The Pentagon said Mr. King “deliberately and without permission” crossed the inter-Korean border into North Korea while on a group tour of the Joint Security Area, or Panmunjom, in the middle of the demilitarized zone that separates the North and South.
The United States and North Korea are still technically at war, and President Donald J. Relations between the two have soured since diplomacy between Trump and North Korean leader Kim Jong-un fell apart in 2019.
Mr. King, 23, was assigned to South Korea as a member of the 1st Brigade Combat Team, 1st Armored Division. After his release earlier this month from a South Korean detention center where he spent time on assault charges, he was escorted by US military personnel to Incheon International Airport outside Seoul on Monday to board a flight to the United States, where he faces additional disciplinary action.

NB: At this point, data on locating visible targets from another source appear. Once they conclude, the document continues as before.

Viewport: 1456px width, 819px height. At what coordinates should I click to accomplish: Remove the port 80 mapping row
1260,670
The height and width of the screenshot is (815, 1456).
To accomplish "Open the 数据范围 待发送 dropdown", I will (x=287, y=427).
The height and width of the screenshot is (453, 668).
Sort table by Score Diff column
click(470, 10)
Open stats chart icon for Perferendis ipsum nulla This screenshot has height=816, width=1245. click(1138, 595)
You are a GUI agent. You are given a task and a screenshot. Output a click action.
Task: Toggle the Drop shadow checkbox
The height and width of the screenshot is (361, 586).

He never boarded the plane. Instead, he took a tour bus to Panmunjom the next day.
In the North, American detainees are subjected to extensive interrogations and are often forced to participate in government-sponsored news conferences where they apologize for “hostile acts” and make high-profile displays of remorse. Detainees who were later released said these apologies were often scripted by the North Korean government.

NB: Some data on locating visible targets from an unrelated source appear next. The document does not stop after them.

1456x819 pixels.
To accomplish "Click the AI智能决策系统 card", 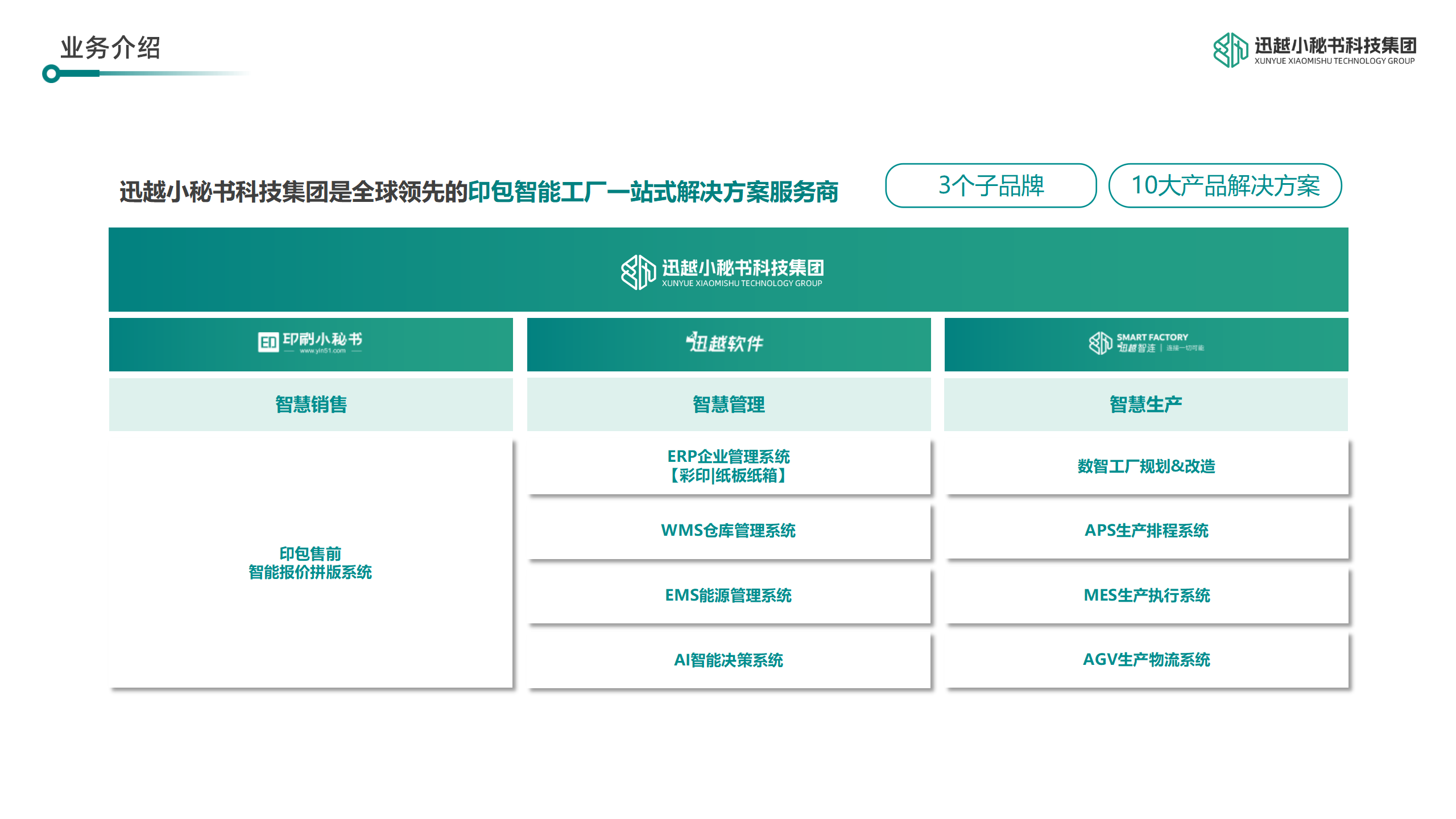I will [x=729, y=660].
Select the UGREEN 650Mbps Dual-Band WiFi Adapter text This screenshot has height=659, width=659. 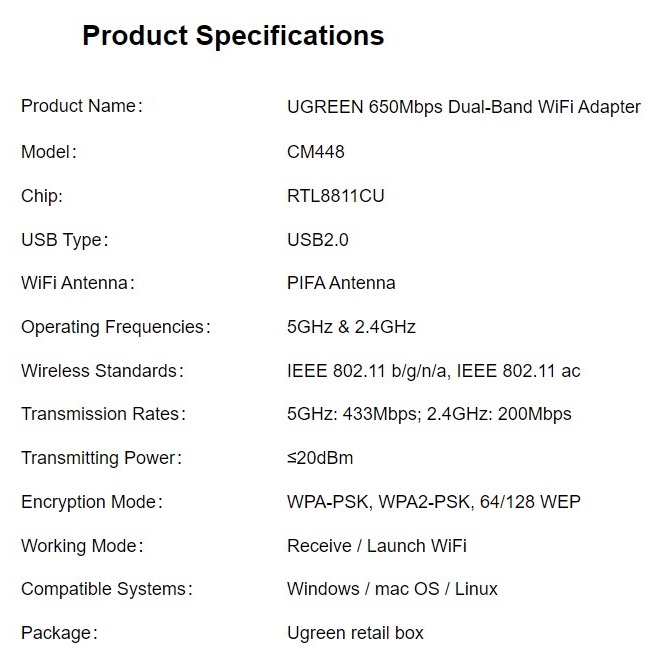(463, 107)
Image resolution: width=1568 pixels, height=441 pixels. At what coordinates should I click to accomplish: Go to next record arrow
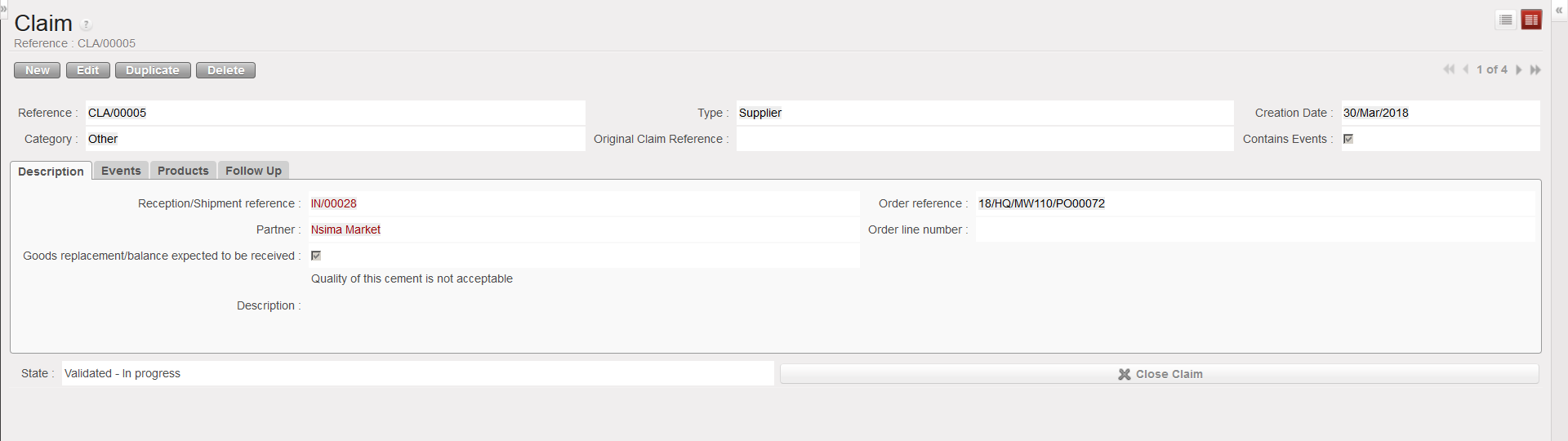(x=1519, y=69)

American soldiers who deserted or defected across the DMZ were sometimes featured in propaganda films and were even allowed to start families in the country.
“Until the 1970s, when American soldiers defected, North Korea held welcome rallies in Pyongyang, where officials gave them flowers and gifts as a home, while soldiers denounced ‘American imperialism,'” Ahn Chan-il, a North Korean defector living in Seoul, told The New York Times on Thursday.
But, Mr. Ahn, ordinary North Koreans usually had no contact with these American soldiers and saw them only in propaganda films where they acted as evil American military officers during the Korean War.
The American defectors are “very useful to North Korean filmmakers because no matter how hard they try to make the Korean actors look American, they don’t look American,” Mr. Ahn said. “As North Korea runs out of Americans to star in its movies, the private king could prove a valuable asset.”
The last time American troops left North Korea was in 1982. In the past, most of the United States soldiers who fled the country were white. However, Mr. King, who is black, said some North Korean defectors living in South Korea may influence how he is treated.
“North Korea is a deeply racist country,” said Ahn Myeong-cheol, a former North Korean soldier who lives in the South. “It’s hard to imagine how North Korea would use a black soldier in propaganda.”
Cheong Seong-chang, a senior researcher at the Sejong Institute, a South Korean think tank, said Mr. Suggested to try using King.
North Korea, which has not completely let its guard down against the coronavirus, is extremely wary of foreigners entering its territory. In 2020, when a South Korean fisheries officer was found adrift in its waters, soldiers shot him dead and burned his body for fear of infection, the South alleged.
North Korea’s border remains closed and its continued pandemic restrictions make it unlikely that Pyongyang will invite a high-level American delegation to the country to retrieve Mr. King, as it has done with some previous American detainees, Mr. Cheong added.
“North Korea may expel them at some point,” he said. “From available information, it does not seem likely that the private king defected to the North because he fell in love with the North Korean system. More likely, he fled to the North to avoid punishment.
In South Korea, some expressed their disbelief at Mr. King’s decision to defect to the North, as well as possible security loopholes in the Joint Security Area.
“I know he was afraid to go to the States to face his punishment, but he could be stuck in North Korea,” said Lee Jae-hyung, a 35-year-old consultant in Seoul. “It’s a stupid move.”
Jin Yu Young Contributed reporting from Seoul.